Ralfe Band is the brainchild of outré songwriter and multi-instrumentalist Oliver Ralfe and drummer, guitarist and arranger Andrew Mitchell. To picture the music of this surreal UK outfit, you might want to think Gabby Young on a date with Morton Valence on the set of The League Of Gentlemen. Only there’s no female vocalist, and the set should really be The Mighty Boosh, a similarly left-field TV comedy that somehow only the Brits, or perhaps the French, could make, and one that Ralfe band has regularly serviced with music. If all this gets you hitting Google in fits of desperation, save yourself some clicks, and check out the band’s website (be prepared to see a lot of a very strange film as you browse) or Myspace (at least we all know how that works).
Ralfe Band has released two studio albums – Swords (2005 and reissued in 2007 with bonus tracks) and Attic Thieves (2008), and toured extensively throughout Europe, performing at festivals from Ireland to Istanbul, including Reading, Leeds, and slots on two of the main Glastonbury stages. The band’s most recent project, the original soundtrack for a film called Bunny And The Bull, came out last year along with the movie, and there are plans to release both in the States within the next few months. Meanwhile, the band is working on a third studio album.
Bunny And The Bull is a surprising visual feast, a kind of road trip movie in reverse, set entirely within a small apartment. The hero, Stephen, hasn’t been outside for months. With such an unbearably restrictive routine, he relives a disastrous trek around Europe he undertook with his larger-than-life friend Bunny, a womanising drinker and gambler. Stephen’s apartment is the launch pad for an extraordinary journey through landscapes composed of snapshots and souvenirs. A tale of love, disillusionment, stuffed bears and globalised seafood, Bunny And The Bull is an offbeat and heartfelt trip to the end of the room.
The soundtrack echoes this strange visual world. Experiencing the two in tandem makes you realise that Oly Ralfe was born to score movies while the soundtrack equally stands up very well on its own, keeping the listener absorbed in its quirky twists and turns. The music is highly atmospheric and piano features heavily throughout, with background discords adding charge to the more conventionally melodic piano sounds. There is a real eclectic feel to the recording, as folk and gypsy influences sit side by side with electronic, semi-classical and even country pieces. This plays to the road trip scenario and reflects where the characters are as they relive the European journey.
The title theme that opens the Bunny And The Bull soundtrack has touches of Erik Satie in its opening melody and comparisons with the French avant-garde composer are apposite. Ralfe Band creates music that is experimental and touches the absurd as aptly as the dark and mysterious. Unsurprisingly the soundtrack is largely instrumental but contains the odd vocal delight, notably “Fiesta Song” which is illuminated by a lovely drunken croon, and gypsy east meets south-of-the-border instrumentation. There are echoes of Ralfe’s earlier work in Bunny, notably the opener on Swords, the wonderfully titled “Frascati Way Southbound” and a later track, “March Of The Pams”, either of which could have eased their way into the film score.
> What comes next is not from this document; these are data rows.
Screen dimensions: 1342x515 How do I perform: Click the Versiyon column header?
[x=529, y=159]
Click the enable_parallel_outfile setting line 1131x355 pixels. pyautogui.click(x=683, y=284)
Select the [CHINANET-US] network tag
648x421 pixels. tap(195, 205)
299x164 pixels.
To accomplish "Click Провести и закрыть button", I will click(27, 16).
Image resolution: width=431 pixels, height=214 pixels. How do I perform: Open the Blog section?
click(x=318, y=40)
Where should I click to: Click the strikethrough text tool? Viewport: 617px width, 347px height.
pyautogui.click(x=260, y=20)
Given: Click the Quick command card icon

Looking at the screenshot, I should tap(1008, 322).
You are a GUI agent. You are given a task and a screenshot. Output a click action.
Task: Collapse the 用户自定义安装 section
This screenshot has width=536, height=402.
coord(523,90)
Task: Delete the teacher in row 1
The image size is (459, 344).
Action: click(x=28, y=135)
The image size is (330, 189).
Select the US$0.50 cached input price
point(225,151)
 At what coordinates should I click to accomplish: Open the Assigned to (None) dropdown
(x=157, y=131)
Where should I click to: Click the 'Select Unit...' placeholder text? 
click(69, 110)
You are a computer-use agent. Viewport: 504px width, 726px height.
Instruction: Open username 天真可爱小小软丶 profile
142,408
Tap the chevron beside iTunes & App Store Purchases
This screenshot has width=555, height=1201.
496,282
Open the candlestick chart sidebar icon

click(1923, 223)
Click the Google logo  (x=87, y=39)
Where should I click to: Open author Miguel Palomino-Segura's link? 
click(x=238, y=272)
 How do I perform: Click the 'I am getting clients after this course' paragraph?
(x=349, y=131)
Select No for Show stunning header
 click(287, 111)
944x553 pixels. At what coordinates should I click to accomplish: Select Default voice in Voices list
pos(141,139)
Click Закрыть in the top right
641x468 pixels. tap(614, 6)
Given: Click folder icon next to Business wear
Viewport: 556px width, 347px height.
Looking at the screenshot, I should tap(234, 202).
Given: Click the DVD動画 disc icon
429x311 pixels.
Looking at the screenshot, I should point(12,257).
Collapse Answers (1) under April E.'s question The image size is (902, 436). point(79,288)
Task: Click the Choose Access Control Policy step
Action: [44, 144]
The nice thing about Ralfe Band is you can’t categorise what they do. It’s original, challenging, characterful and absurd, musically and lyrically. I especially like one of the quotes on the band’s website. “It’s difficult to tell who they’ve been listening to…” – John Peel. The veteran BBC DJ and champion of much of the great alternative music over the 40 years up to his untimely death in 2004 summed things up with his customary panache and economy. It is no great surprise to learn that Ralfe Band got Peel’s approval in their early days.